— Боже, у тебя такой нежный и тонкий вкус…
Он стянул с нее влажные трусики, запуская внутрь свои ищущие пальцы. Она сжала их так, что ему стало понятно: она сейчас готова ради него на все.
— О, Кингмен! — простонала она.
— Я тут.
Она услышала, как он расстегивает молнию брюк, и тяжело задышала в предвкушении.
— О, Кингмен, — пробормотала она, — у тебя такие нежные руки.
Она обвила его рукой, другой помогая ему снять брюки.
— Возьми меня в свой красивый рот, — потребовал он.
— Только в качестве закуски, мой милый. Я хочу чувствовать тебя везде. — "Я хочу иметь от тебя ребеночка", — подумала она. Она раздвинула губы и открытым ртом прошептала: — Кинг, нас арестуют.

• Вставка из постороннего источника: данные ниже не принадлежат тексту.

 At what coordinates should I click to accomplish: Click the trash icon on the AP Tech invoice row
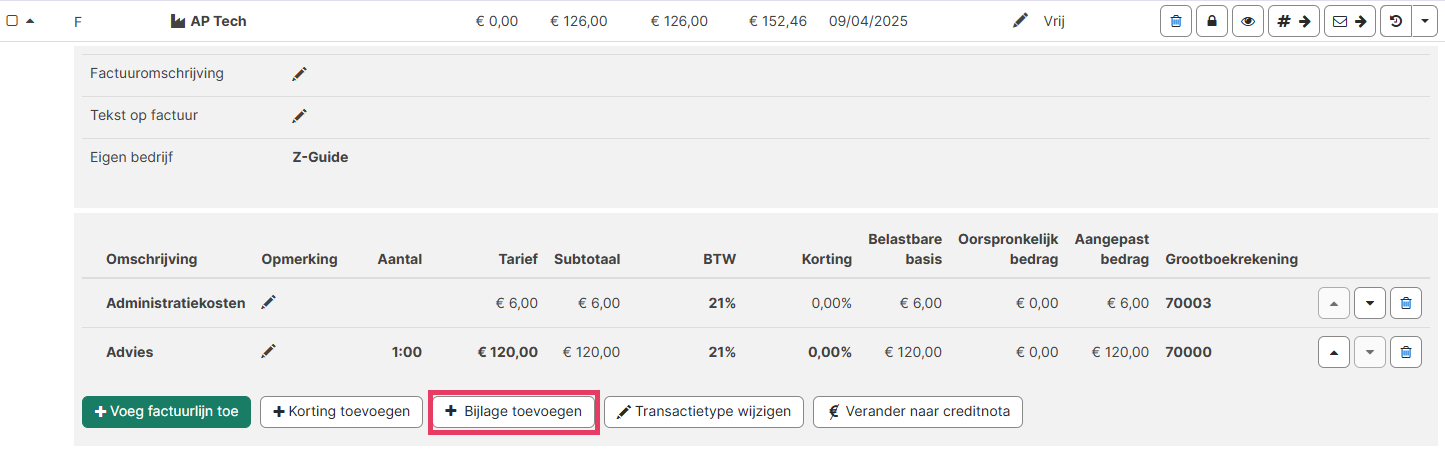pyautogui.click(x=1175, y=21)
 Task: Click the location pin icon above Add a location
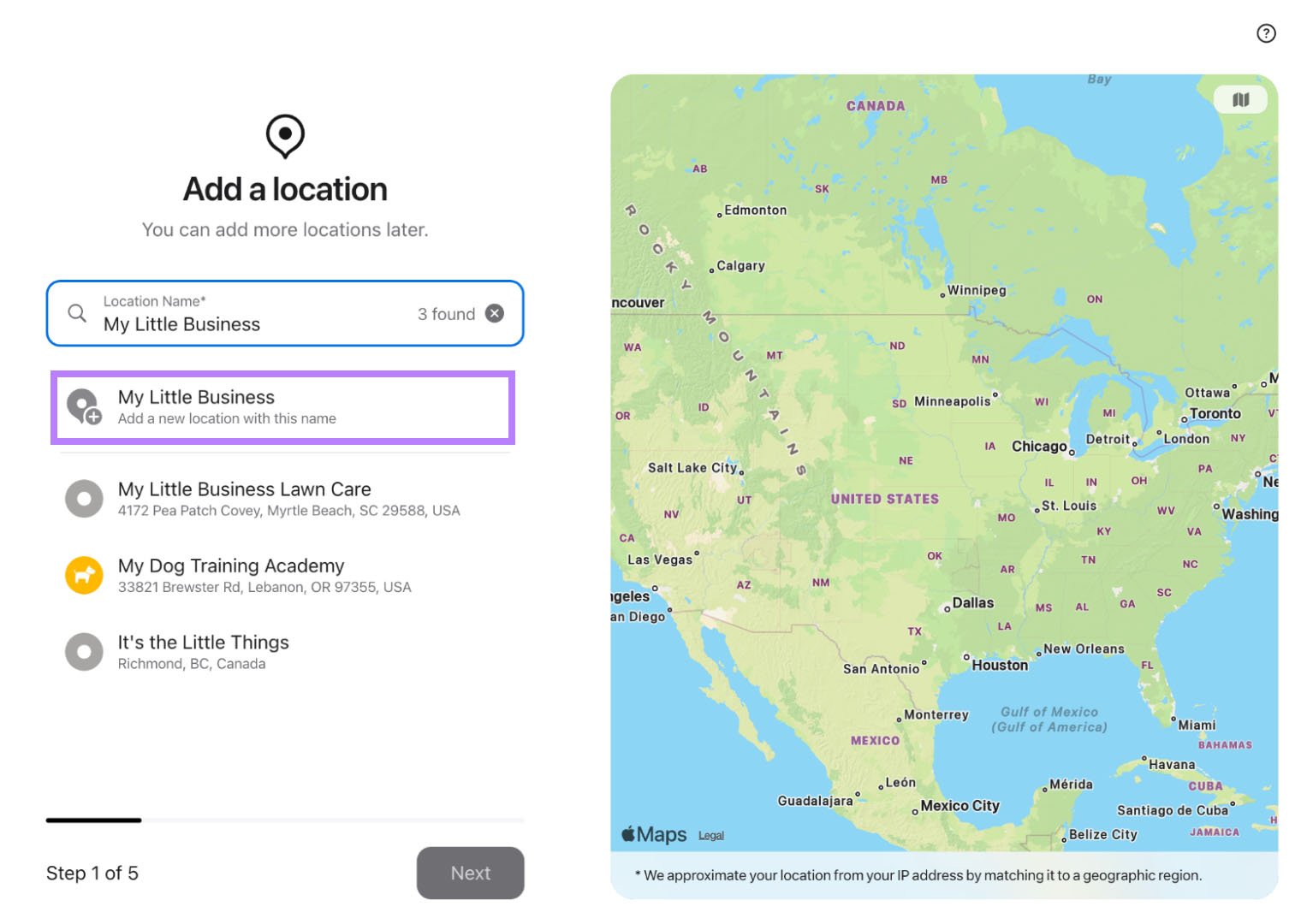click(x=284, y=136)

— Кто?………..полицейские эти наци?
Ее смех замолк, когда она втянула его в свой рот. Она почувствовала, что он становится все больше и тверже, по мере того, как она поглощала его, следуя инструкциям Фредерика. Она оплела пальцами основание древка, мягко притянула его глубже к горлу, легко проводя языком и посасывая его. "Фредерик не мог ошибиться", — думала она. Она поглаживала и мяла языком его плоть, в тс время как его пальцы утонули в ее волосах. Оба были так сосредоточены на его удовольствии, что не услышали даже, как где-то в лесу упало дерево.
— О, Флинг! Это слишком хорошо. Я не могу держать больше.
"Все хорошо, муж мой, — подумала она. — У нас будет столько времени позже, ночью".
И она проглотила сладко-соленый вкус мужчины, которого обожала.
Мужчины, от которого вечером рассчитывала понести ребенка.
Нью-Йорк
Отмахав три пролета, сержант Буффало Марчетти добрался до квартиры друга, расположенной на Восемьдесят второй Западной улице, наискосок от полицейского участка. Родни и его подружка Линда ждали приятеля на ужин. Дела у Буффало шли как по маслу, но показывать Родни свои тяжелым трудом заработанные доказательства в кабинете окружного прокурора сержанту не захотелось. Дело было, что называется, "не для записок".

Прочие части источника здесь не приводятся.